● O QUE FAZER:
Prossiga o artigo sobre as entrevistas de Spielberg e Godard, começando logo depois da última frase apresentada.

Apesar das farpas, cineastas se parecem

AMIR LABAKI
DA EQUIPE DE ARTICULISTAS

Uma das mais populares revistas francesas de cinema, a ``Studio Magazine", preparou duas entrevistas especiais para seu número dedicado ao centenário do cinema. Steven Spielberg e Jean-Luc Godard depõem como ``dois pontos cardeais" do filme hoje.
A escolha é certeira: Spielberg simboliza como ninguém a força do cinema industrial americano, enquanto Godard é o sinônimo máximo da produção de vanguarda.
As entrevistas tentam reafirmar a contraposição entre, forçando o estereótipo, os que muitos vêem como o ``Midas do cinema-pipoca" e o ``filósofo do filme-cabeça".
Spielberg diz que o cinema ``é a vida melhorada" e que nestes cem anos evoluiu em direção ``à maior possibilidade de os diretores se exprimirem com menos autocensura".

● DADOS FORNECIDOS:
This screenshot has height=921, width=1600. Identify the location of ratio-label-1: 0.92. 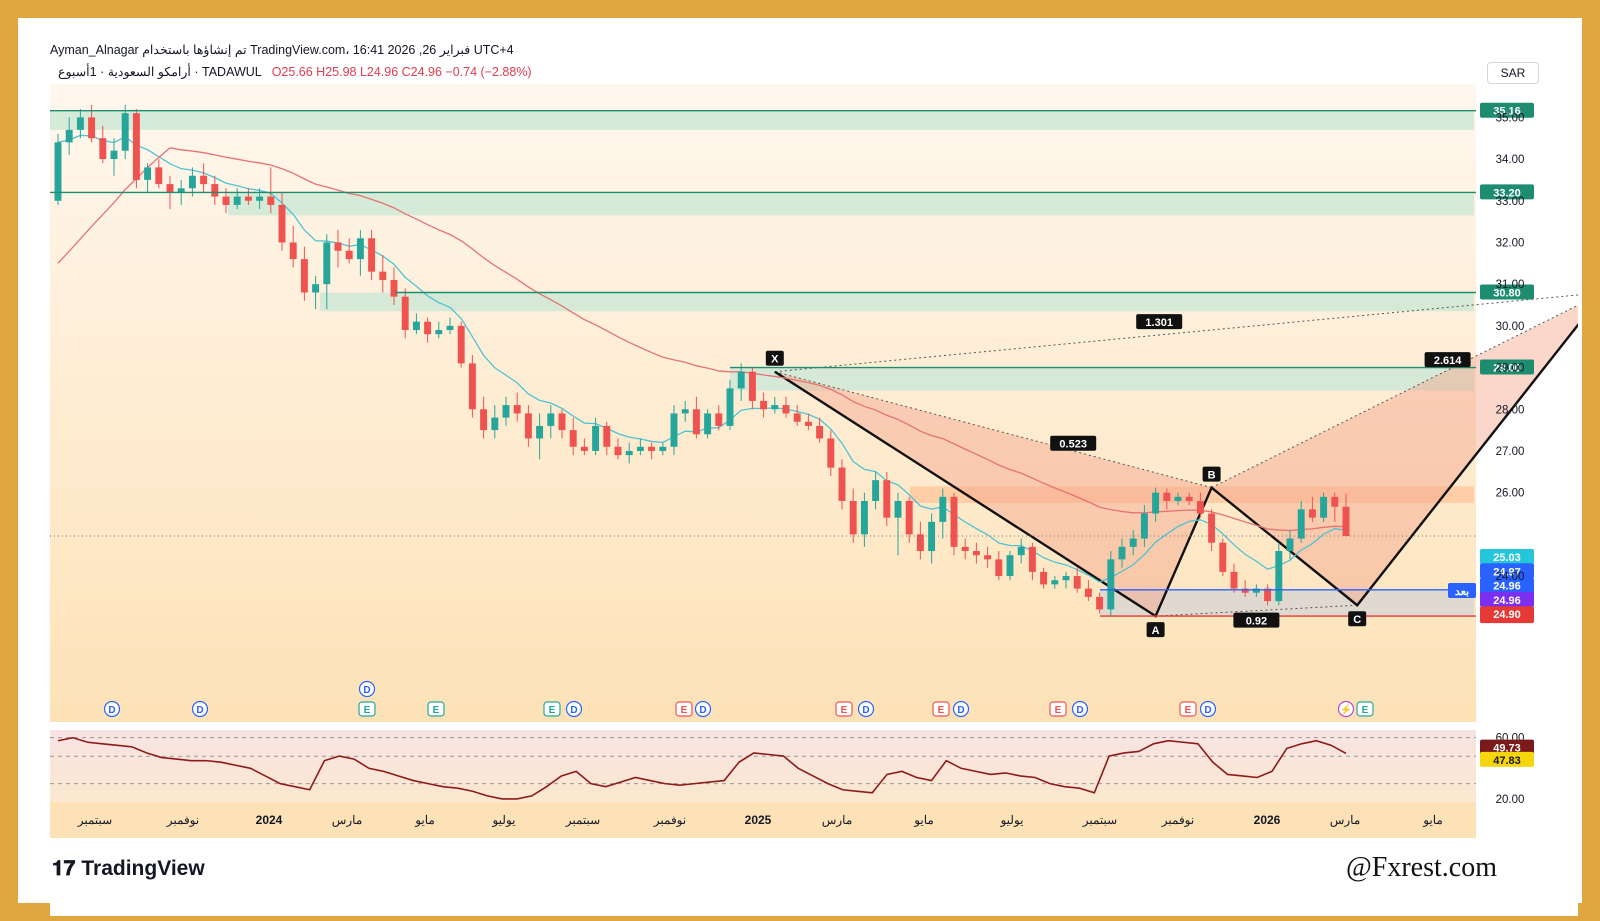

● RESPOSTA DA TAREFA:
Godard sustenta que o cinema frustrou seu potencial, que ``não soube cumprir seu papel de instrumento de pensamento" ao ser monopolizado por sua porção ``espetáculo".
Não faltam farpas. Spielberg reconhece a ``nouvelle vague" francesa de Godard, Truffaut e turma como marco da ``revolução rumo à autenticidade", ao lado do neo-realismo italiano, mas não se poupa de trombar com a afirmação godardiana de que o cinema não é arte ou técnica, mas sim ``mistério".
``A fabricação de um filme, sua realização, é técnica demais para que seja um mistério", retruca o cineasta.
Godard é mais direto. ``Gutemberg não quis domimar o mundo, Spielberg quer." ``Peça às pessoas para se lembrarem de uma imagem de Spielberg, elas não conseguem." ``Entre o melhor Spielberg (para Godard, ``ET") e o melhor Hitchcock, há um mundo."
A estratégia de críticas é a mesma: ataca-se o ponto forte do oponente. Spielberg pragmatiza um debate filosófico de Godard. Este, por seu turno, põe em xeque a ultrapopular obra do cineasta americano.
Esse duelo só reforça a posição de ambos no moderno circo da mídia. Guardadas todas as abissais diferenças entre seus filmes, Spielberg e Godard são mais próximos do que gostariam de admitir.
A cinefilia marca suas vidas e obras. Spielberg busca aperfeiçoar e modernizar a tradição, enquanto Godard simultaneamente a louva e a destrói.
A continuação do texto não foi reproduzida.